Short problem: Extract each line of the material below that contains the string "icon", matching its case exactly.

The records:
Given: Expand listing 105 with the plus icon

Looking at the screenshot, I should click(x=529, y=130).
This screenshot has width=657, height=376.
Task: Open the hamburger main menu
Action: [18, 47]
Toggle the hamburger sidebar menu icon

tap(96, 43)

Exercise result:
Given: Expand listing 105 with the plus icon
Toggle the hamburger sidebar menu icon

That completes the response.